Dataset records
□ □ □ □ □ □ □

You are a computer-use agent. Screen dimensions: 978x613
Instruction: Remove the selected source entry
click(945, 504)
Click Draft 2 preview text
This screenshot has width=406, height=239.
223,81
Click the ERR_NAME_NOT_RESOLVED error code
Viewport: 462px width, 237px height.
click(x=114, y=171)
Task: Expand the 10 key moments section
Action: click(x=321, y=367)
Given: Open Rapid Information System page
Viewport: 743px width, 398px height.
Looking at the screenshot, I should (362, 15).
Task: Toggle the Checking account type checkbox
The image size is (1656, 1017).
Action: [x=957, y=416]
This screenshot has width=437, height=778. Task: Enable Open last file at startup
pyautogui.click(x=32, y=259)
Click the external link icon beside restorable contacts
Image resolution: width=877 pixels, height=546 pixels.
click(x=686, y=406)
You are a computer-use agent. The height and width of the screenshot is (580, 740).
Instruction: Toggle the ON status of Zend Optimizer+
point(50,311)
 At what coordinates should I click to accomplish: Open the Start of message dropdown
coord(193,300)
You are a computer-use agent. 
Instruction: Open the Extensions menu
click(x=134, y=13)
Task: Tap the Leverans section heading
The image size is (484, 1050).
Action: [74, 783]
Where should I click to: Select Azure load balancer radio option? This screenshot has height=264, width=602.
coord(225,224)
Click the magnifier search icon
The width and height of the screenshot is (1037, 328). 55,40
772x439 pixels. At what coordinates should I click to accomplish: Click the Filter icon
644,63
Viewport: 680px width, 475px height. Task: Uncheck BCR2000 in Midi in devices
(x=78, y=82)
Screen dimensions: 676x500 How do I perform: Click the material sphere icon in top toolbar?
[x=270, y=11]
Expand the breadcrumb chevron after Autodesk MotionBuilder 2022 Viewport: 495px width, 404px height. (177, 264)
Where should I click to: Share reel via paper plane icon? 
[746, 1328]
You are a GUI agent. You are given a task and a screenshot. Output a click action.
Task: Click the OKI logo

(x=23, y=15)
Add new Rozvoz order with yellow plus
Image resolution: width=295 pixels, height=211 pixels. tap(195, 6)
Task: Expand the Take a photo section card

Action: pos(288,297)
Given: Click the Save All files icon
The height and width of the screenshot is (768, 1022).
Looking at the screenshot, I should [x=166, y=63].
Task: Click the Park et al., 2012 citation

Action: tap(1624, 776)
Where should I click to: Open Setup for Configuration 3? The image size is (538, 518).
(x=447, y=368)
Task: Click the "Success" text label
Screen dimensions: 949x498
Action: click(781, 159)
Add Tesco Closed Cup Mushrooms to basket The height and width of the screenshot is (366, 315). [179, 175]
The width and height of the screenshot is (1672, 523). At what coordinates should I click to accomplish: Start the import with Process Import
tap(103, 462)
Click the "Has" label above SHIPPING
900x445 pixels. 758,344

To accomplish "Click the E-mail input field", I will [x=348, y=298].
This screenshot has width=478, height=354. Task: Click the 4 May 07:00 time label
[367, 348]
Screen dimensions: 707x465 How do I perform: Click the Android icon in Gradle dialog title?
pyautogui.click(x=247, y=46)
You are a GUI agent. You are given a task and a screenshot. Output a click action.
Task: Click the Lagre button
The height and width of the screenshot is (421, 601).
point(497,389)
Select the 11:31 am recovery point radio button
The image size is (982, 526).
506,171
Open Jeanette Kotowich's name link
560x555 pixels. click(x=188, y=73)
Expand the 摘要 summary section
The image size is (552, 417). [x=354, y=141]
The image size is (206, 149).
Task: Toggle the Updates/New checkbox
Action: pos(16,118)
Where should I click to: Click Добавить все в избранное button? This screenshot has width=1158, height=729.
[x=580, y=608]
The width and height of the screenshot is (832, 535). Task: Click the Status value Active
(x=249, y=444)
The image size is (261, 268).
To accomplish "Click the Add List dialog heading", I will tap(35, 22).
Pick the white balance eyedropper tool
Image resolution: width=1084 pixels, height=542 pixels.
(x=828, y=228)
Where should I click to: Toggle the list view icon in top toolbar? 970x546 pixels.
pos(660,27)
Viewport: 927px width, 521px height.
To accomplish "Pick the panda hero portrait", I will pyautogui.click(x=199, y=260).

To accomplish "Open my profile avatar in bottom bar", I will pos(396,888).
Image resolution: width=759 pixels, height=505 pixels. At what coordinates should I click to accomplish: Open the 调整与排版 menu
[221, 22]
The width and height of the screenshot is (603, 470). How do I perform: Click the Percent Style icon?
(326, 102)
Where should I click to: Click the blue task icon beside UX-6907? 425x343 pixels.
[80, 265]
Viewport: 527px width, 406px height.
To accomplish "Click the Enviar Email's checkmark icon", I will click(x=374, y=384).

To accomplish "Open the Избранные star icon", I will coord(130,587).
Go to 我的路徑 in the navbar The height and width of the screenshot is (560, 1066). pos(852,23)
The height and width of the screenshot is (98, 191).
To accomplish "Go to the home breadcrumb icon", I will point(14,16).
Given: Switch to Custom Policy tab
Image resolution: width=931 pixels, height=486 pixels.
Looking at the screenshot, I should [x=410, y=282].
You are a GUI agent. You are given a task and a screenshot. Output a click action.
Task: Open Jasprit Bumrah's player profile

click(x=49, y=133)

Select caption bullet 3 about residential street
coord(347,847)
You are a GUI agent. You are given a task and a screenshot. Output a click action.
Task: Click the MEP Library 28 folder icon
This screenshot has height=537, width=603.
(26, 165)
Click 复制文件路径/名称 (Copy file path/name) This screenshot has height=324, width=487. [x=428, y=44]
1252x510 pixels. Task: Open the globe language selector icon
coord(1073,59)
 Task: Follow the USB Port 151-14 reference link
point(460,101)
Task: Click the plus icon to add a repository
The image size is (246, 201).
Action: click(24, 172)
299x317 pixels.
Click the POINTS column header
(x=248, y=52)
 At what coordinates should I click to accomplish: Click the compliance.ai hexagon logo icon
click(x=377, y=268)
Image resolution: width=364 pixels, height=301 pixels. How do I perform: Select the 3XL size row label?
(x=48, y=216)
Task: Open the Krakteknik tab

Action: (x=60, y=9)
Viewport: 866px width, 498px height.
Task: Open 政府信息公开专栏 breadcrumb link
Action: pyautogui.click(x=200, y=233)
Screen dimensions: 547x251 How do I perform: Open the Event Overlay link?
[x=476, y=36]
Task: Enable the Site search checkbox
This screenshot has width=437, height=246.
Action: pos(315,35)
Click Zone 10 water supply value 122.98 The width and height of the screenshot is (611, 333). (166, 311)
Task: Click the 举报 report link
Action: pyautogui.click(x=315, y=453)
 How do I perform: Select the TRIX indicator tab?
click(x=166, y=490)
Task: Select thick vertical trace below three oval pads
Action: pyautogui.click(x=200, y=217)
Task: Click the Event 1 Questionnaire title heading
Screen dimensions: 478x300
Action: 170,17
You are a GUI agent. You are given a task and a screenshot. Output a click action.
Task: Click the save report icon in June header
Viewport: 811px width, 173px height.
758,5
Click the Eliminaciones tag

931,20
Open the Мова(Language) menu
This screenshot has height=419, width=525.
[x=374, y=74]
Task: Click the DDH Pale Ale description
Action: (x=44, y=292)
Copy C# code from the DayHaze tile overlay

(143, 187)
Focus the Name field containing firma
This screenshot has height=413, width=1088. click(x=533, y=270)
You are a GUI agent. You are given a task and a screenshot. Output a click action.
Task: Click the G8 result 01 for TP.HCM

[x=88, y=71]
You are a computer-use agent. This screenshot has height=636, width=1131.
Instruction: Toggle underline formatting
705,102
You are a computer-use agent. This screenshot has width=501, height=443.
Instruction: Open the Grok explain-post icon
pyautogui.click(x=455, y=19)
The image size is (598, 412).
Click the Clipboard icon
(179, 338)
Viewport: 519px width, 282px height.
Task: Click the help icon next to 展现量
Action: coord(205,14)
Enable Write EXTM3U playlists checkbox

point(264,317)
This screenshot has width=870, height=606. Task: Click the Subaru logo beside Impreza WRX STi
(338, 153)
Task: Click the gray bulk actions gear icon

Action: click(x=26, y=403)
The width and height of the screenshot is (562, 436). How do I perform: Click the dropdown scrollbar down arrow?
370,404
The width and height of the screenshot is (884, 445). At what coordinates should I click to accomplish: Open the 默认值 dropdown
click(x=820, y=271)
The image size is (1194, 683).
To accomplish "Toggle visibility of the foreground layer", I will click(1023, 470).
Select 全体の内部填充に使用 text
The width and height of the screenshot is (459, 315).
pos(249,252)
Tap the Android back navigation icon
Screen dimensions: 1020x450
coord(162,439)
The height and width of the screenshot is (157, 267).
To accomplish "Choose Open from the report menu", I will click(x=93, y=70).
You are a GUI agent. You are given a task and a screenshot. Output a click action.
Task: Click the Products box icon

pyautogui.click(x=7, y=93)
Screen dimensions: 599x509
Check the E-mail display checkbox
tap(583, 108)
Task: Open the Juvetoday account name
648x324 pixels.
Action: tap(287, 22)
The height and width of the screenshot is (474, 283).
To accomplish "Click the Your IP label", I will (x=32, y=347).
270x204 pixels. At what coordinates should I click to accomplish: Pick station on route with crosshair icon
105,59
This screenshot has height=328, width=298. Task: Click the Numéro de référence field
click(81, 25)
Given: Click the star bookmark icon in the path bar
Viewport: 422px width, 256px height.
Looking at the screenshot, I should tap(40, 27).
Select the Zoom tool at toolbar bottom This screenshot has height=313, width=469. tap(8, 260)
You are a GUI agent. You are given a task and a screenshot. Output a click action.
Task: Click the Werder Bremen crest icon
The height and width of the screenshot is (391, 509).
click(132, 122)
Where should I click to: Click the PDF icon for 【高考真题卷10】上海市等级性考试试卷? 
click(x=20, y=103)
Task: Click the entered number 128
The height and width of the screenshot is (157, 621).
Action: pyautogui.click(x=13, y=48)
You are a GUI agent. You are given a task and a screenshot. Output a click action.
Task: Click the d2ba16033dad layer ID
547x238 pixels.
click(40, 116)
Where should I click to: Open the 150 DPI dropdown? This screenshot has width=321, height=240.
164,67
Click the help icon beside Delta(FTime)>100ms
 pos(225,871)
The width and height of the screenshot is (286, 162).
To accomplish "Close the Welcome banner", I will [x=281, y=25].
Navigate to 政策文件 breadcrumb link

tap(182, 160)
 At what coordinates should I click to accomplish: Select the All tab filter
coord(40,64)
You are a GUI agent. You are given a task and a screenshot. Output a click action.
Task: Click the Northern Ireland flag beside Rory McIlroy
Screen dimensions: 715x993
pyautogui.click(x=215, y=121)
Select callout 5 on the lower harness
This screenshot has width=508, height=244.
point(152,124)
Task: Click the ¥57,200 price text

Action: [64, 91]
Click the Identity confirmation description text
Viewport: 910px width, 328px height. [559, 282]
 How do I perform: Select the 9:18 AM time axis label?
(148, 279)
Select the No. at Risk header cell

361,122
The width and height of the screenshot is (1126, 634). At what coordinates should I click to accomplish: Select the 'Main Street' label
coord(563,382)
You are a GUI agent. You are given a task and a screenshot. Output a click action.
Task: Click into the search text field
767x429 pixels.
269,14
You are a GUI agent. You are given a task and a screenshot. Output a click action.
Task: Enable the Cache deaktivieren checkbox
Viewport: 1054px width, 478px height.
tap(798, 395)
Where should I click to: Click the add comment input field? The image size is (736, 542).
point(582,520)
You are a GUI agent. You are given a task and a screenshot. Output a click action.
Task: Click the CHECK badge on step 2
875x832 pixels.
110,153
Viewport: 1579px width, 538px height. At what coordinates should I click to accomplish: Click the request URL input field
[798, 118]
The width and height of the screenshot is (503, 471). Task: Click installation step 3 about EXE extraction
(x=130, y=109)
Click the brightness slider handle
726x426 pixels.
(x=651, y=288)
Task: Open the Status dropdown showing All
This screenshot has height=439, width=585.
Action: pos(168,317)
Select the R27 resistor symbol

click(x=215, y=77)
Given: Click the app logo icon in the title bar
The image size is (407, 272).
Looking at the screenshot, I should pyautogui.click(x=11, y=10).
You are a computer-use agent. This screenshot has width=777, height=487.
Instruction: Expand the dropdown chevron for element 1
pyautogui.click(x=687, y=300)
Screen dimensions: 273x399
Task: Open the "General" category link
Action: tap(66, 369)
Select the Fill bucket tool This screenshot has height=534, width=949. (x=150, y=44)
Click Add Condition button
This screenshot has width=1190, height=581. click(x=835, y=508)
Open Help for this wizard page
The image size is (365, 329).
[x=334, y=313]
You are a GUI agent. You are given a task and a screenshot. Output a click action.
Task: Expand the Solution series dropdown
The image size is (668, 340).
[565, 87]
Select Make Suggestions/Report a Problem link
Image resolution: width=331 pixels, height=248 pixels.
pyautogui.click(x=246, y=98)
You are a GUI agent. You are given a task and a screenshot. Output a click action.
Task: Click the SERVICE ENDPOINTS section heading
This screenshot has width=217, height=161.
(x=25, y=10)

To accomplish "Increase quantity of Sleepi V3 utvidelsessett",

□ □ □ □ □ □ □

Required action
The response must hold only the lines above from the line with "Where should I click to: Click the PDF" through the line with "Task: Enable the Cache deaktivieren checkbox", each copied exactly, both ends kept.

Answer to this problem
Where should I click to: Click the PDF icon for 【高考真题卷10】上海市等级性考试试卷? 
click(x=20, y=103)
Task: Click the entered number 128
The height and width of the screenshot is (157, 621).
Action: pyautogui.click(x=13, y=48)
You are a GUI agent. You are given a task and a screenshot. Output a click action.
Task: Click the d2ba16033dad layer ID
547x238 pixels.
click(40, 116)
Where should I click to: Open the 150 DPI dropdown? This screenshot has width=321, height=240.
164,67
Click the help icon beside Delta(FTime)>100ms
 pos(225,871)
The width and height of the screenshot is (286, 162).
To accomplish "Close the Welcome banner", I will [x=281, y=25].
Navigate to 政策文件 breadcrumb link

tap(182, 160)
 At what coordinates should I click to accomplish: Select the All tab filter
coord(40,64)
You are a GUI agent. You are given a task and a screenshot. Output a click action.
Task: Click the Northern Ireland flag beside Rory McIlroy
Screen dimensions: 715x993
pyautogui.click(x=215, y=121)
Select callout 5 on the lower harness
This screenshot has width=508, height=244.
point(152,124)
Task: Click the ¥57,200 price text

Action: [64, 91]
Click the Identity confirmation description text
Viewport: 910px width, 328px height. [559, 282]
 How do I perform: Select the 9:18 AM time axis label?
(148, 279)
Select the No. at Risk header cell

361,122
The width and height of the screenshot is (1126, 634). At what coordinates should I click to accomplish: Select the 'Main Street' label
coord(563,382)
You are a GUI agent. You are given a task and a screenshot. Output a click action.
Task: Click into the search text field
767x429 pixels.
269,14
You are a GUI agent. You are given a task and a screenshot. Output a click action.
Task: Enable the Cache deaktivieren checkbox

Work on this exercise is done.